Lo dice la Agencia Internacional de la Energía (AIE) en su informe mensual sobre la demanda de petróleo: “Más de diez semanas después del inicio de la guerra en Oriente Medio, las crecientes pérdidas de suministro en el estrecho de Ormuz están agotando las reservas mundiales de petróleo a un ritmo récord”. En concreto, según el organismo que vigila el comportamiento de los mercados energéticos, las reservas mundiales de petróleo disminuyeron en 129 millones de barriles en marzo y en otros 117 millones de barriles en abril.
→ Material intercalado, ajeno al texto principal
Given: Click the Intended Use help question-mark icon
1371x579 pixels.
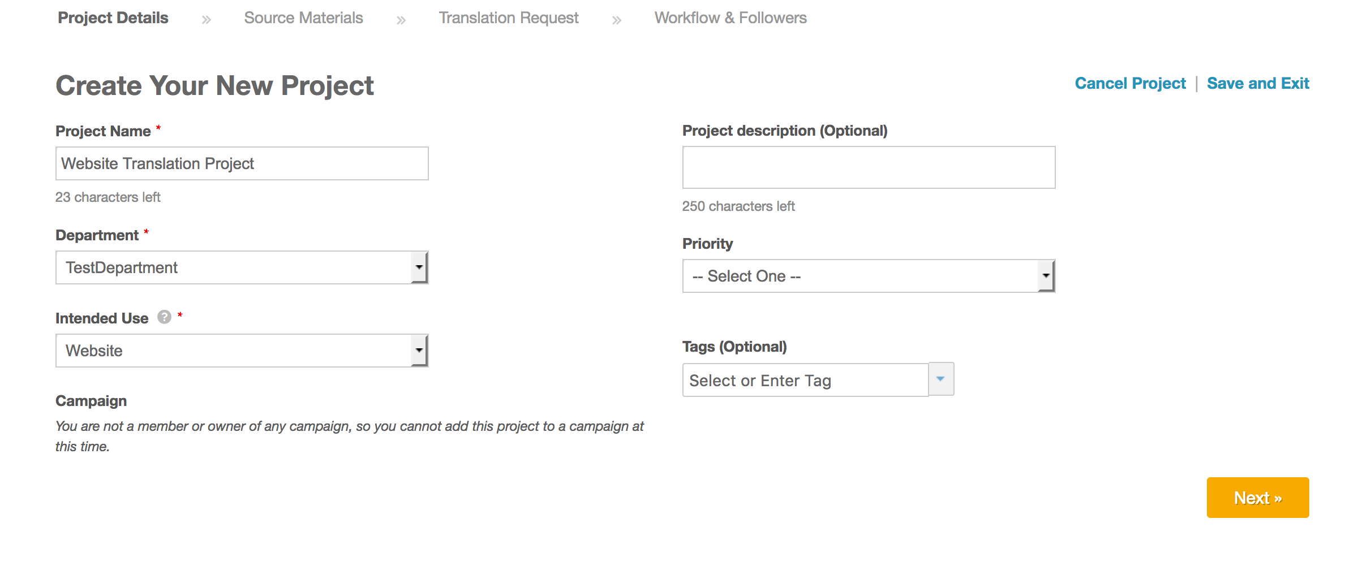Looking at the screenshot, I should point(164,317).
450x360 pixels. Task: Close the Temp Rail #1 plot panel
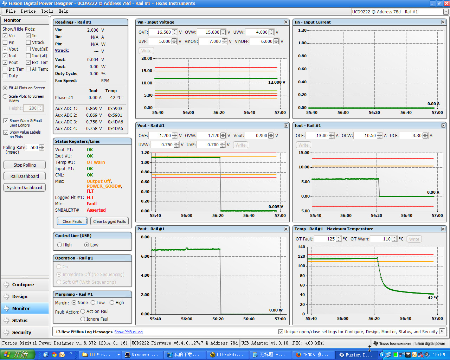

Es decir, 246 millones de barriles, lo que supone el 61,5% de los 400 millones de barriles que decidió liberar en marzo la AIE. En la operativa están implicados 32 países, entre ellos España.

Según la agencia, las continuas interrupciones en el comercio marítimo a través del estrecho de Ormuz provocaron una caída de las reservas terrestres de 170 millones de barriles (-5,7 millones de barriles diarios) en abril, mientras que las reservas de petróleo en el mar se recuperaron en 53 millones de barriles.

El rápido consumo de las reservas de petróleo, lógicamente, tiene que ver con el fuerte descenso en la oferta mundial de crudo, que disminuyó en 1,8 millones de barriles diarios adicionales en abril, hasta alcanzar los 95,1 millones, lo que eleva las pérdidas totales desde febrero a 12,8 millones. Por lo tanto, cerca del 12% del consumo mundial de petróleo en un año que pueda considerarse normal. El origen se encuentra en que la producción de los países del Golfo, afectados por el cierre del estrecho de Ormuz, se situó en 14,4 mb/d por debajo de los niveles previos a la guerra, lo que ha obligado a comprar petróleo en otras áreas del planeta.